В книге анализируются армяно-византийские политические отношения в IX–XI вв., история византийского завоевания Армении, административная структура армянских фем, истоки армянского самоуправления. Изложена история арабского и сельджукского завоеваний Армении. Подробно исследуется еретическое движение тондракитов.
Экономические дискуссии 20-х годов / Отв. ред. Л. И. Абалкин. - М.: Экономика, 1989. - 142 с. — ISBN 5-282—00238-8 В книге анализируется содержание полемики, происходившей в период становления советской экономической науки: споры о сущности переходного периода; о путях развития крестьянского хозяйства; о плане и рынке, методах планирования и регулирования рыночной конъюнктуры; о ценообразовании и кредиту; об источниках и темпах роста экономики.

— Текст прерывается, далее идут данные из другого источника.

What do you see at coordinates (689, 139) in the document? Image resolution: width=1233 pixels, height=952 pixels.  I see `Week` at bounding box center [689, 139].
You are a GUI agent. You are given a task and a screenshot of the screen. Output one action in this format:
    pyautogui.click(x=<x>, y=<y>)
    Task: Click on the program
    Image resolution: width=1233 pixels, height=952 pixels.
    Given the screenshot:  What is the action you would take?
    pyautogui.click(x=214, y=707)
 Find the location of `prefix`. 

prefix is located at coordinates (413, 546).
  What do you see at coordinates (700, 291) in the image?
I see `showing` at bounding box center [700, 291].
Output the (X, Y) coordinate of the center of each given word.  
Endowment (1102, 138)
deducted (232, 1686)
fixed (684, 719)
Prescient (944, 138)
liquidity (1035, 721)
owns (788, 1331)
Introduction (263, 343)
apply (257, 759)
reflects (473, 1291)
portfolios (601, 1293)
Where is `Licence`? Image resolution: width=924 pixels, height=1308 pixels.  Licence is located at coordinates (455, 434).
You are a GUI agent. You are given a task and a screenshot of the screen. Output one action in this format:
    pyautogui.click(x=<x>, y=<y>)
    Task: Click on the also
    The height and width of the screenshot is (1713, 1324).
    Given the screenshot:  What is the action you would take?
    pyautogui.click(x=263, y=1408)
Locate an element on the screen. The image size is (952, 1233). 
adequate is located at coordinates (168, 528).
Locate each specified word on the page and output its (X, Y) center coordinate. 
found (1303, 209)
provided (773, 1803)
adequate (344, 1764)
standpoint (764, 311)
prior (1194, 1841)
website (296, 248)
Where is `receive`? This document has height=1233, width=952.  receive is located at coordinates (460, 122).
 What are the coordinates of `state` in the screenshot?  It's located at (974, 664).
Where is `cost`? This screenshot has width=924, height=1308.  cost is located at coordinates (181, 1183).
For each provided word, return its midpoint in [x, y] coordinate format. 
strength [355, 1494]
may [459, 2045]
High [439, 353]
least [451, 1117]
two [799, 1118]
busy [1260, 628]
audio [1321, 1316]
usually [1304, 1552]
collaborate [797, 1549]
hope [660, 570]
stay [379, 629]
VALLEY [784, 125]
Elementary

Значительное место отводится дискуссиям по проблемам методологии политической экономии, трактовкам фундаментальных категорий экономической теории. Для широкого круга читателей, интересующихся историей экономической мысли. Ответственный редактор — академик Л.
«История феодальных государств домогольской Индии и, в частности, Делийского султаната не исследовалась специально в советской востоковедной науке. Настоящая работа не претендует на исследование всех аспектов истории Делийского султаната XIII–XIV вв. В ней лишь делается попытка систематизации и анализа данных доступных… источников, проливающих свет на некоторые общие вопросы экономической, социальной и политической истории султаната, в частности на развитие форм собственности, положения крестьянства…» — из предисловия к книге.
В книге рассказывается история главного героя, который сталкивается с различными проблемами и препятствиями на протяжении всего своего путешествия. По пути он встречает множество второстепенных персонажей, которые играют важные роли в истории. Благодаря опыту главного героя книга исследует такие темы, как любовь, потеря, надежда и стойкость. По мере того, как главный герой преодолевает свои трудности, он усваивает ценные уроки жизни и растет как личность.
На основе многочисленных первоисточников исследованы общественно-политические, социально-экономические и культурные отношения горного края Армении — Сюника в эпоху развитого феодализма. Показана освободительная борьба закавказских народов в период нашествий турок-сельджуков, монголов и других восточных завоевателей. Введены в научный оборот новые письменные источники, в частности, лапидарные надписи, обнаруженные автором при раскопках усыпальницы сюникских правителей — монастыря Ваанаванк. Предназначена для историков-медиевистов, а также для широкого круга читателей.
Грацианский Николай Павлович. О разделах земель у бургундов и у вестготов // Средние века. Выпуск 1. М.; Л., 1942. стр. 7—19.